Obnoxiously, Teo can sympathize with that. Not the fucking his sister part, thankfully. The taste for violence, maybe a little. But the dating. So he laughs, somewhat absurdly, shaking his head. At this point in my life. "That's a shame. She sounds like a keeper, and not someone who'd be wise to wait until you got past 'this point in your life,'" he remarks in a light tone that indicates, clearly, he's aware he has little material to base his remarks on. "Still, you're young. Date's just a date, eh? I think you should have fun. Where are you going to take her?" His gaze dips, rises, at a conversational cadence.

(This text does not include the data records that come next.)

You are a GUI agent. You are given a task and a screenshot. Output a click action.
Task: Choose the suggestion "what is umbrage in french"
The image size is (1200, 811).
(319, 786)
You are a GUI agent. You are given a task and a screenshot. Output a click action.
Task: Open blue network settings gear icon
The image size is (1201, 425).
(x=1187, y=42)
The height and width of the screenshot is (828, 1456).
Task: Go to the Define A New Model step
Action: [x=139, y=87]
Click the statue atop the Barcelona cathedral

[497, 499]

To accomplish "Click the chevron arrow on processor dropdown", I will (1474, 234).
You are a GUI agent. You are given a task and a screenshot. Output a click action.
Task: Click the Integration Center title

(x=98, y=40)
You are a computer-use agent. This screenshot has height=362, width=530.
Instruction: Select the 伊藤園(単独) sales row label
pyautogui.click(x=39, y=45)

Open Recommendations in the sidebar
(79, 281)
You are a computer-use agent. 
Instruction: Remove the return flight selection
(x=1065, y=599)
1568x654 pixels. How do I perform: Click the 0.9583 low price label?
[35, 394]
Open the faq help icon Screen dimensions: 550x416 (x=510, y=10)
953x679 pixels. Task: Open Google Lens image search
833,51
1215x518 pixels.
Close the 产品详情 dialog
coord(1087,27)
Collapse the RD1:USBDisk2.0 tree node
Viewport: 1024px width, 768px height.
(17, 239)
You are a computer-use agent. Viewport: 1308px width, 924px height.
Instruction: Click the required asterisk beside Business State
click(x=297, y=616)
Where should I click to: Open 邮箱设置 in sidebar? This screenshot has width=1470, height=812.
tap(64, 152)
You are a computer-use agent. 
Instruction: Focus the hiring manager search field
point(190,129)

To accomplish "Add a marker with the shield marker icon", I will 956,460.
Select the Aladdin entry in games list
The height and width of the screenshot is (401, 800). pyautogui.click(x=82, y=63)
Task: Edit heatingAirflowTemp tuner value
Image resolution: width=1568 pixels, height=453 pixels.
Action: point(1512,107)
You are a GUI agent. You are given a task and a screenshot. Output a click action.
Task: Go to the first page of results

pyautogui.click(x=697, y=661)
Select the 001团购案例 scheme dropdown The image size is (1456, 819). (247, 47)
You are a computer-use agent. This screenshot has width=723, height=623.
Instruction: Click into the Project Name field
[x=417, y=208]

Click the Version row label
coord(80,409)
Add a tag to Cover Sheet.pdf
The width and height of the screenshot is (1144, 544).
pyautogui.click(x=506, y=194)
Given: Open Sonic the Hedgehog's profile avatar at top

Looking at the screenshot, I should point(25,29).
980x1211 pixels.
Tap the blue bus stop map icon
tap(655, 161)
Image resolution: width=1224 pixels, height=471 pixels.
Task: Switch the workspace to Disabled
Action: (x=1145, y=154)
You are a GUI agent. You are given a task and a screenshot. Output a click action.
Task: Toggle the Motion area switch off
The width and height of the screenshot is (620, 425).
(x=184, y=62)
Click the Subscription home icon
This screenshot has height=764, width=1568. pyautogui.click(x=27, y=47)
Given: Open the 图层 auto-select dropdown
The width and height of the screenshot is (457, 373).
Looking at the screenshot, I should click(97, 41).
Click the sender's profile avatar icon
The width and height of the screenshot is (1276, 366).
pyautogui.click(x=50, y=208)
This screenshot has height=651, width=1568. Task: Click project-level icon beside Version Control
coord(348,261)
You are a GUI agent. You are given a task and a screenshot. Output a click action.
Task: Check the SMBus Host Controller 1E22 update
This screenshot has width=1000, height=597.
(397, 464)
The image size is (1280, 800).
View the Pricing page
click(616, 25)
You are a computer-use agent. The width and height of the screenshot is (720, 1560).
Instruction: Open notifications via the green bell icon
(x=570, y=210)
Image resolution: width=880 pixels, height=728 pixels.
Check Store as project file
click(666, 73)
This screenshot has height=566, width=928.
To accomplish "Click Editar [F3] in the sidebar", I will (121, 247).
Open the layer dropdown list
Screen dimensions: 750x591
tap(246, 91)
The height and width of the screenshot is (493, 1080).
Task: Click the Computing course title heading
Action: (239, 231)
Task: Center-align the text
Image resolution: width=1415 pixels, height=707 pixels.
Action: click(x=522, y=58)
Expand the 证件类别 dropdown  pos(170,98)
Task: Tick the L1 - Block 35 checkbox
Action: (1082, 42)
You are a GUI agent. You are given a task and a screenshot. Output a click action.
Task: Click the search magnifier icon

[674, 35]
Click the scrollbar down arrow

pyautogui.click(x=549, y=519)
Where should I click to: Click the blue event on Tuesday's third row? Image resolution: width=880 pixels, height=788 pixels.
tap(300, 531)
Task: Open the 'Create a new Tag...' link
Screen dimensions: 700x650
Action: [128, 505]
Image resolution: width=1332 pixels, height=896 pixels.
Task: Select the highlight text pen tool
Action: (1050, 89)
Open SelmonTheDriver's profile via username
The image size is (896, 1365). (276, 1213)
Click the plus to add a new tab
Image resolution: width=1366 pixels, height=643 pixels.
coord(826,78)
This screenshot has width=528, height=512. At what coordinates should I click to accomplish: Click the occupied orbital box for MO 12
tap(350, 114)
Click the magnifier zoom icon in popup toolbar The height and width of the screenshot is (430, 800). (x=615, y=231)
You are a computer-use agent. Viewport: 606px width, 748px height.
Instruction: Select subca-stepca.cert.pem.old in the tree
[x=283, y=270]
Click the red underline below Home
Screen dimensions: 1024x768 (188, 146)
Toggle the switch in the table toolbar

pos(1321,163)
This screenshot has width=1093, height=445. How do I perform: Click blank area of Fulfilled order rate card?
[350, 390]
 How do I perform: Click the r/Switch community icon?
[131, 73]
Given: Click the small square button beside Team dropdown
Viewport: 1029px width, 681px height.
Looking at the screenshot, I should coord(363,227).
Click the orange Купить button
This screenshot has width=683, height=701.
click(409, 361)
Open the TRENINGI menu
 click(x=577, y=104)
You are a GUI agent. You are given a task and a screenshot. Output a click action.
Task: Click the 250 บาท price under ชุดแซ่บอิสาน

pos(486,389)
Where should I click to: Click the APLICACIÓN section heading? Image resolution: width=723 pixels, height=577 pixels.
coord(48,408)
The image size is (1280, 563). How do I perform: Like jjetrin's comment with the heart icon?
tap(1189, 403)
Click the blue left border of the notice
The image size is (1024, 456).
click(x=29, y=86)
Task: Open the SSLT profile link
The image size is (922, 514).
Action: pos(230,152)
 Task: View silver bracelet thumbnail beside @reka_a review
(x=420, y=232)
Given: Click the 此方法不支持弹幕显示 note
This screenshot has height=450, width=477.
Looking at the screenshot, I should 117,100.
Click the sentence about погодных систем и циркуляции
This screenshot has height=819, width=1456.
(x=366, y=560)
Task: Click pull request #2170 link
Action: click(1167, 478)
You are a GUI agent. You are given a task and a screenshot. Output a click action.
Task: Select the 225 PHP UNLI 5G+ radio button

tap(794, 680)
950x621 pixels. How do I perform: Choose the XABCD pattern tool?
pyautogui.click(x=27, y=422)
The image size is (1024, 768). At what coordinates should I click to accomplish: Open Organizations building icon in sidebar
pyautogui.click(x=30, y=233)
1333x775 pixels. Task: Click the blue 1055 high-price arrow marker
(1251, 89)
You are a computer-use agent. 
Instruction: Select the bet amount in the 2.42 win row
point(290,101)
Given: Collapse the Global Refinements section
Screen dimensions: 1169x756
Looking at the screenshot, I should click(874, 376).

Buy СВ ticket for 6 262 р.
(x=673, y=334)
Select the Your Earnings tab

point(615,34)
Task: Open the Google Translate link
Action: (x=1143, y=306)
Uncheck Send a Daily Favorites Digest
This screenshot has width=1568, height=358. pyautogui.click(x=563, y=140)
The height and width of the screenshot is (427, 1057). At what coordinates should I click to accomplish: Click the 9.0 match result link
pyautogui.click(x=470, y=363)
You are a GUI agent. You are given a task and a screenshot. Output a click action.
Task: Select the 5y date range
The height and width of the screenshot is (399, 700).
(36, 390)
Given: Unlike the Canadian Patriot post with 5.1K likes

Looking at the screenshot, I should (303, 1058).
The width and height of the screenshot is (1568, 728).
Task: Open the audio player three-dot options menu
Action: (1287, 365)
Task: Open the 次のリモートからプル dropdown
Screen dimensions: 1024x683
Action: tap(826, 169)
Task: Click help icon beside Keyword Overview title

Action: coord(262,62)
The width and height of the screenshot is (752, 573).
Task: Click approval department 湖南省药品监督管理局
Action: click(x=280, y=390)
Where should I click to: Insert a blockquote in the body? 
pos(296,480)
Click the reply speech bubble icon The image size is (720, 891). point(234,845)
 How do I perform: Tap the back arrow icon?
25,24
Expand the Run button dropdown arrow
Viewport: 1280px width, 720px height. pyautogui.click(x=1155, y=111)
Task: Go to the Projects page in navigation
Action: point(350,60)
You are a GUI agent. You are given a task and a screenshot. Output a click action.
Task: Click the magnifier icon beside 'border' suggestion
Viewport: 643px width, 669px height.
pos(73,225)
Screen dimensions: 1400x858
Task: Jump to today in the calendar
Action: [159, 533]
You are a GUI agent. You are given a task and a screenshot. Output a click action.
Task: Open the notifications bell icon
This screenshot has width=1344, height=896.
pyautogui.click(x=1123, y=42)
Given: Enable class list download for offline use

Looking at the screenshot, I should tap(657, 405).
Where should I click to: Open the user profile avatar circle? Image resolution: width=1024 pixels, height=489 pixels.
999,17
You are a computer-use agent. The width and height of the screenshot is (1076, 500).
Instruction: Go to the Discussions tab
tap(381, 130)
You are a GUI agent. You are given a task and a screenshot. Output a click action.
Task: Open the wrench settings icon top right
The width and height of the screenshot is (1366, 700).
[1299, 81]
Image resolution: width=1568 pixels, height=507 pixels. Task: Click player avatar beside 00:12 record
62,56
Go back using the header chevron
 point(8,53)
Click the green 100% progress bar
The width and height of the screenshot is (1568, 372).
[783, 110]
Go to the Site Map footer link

"Nowhere," he advises. "I'm not gonna take her out so she can get attached to a ghost. I'm not gonna do that, just so I can have her break it off when I'm stuck in some shithole in South America." He frowns some. "It's not fair for either of us, when I retire I guess. I'm gonna be so beat to shit by then, it ain't even funny." He sets an empty beer bottle. "I've never been able to make a relationship work for very long anyway, you have no doubt noticed. I'm not very good with people, it's a small town curse." He tosses his empty paper plate on the grill, letting it brown and smolder before it bursts into flames.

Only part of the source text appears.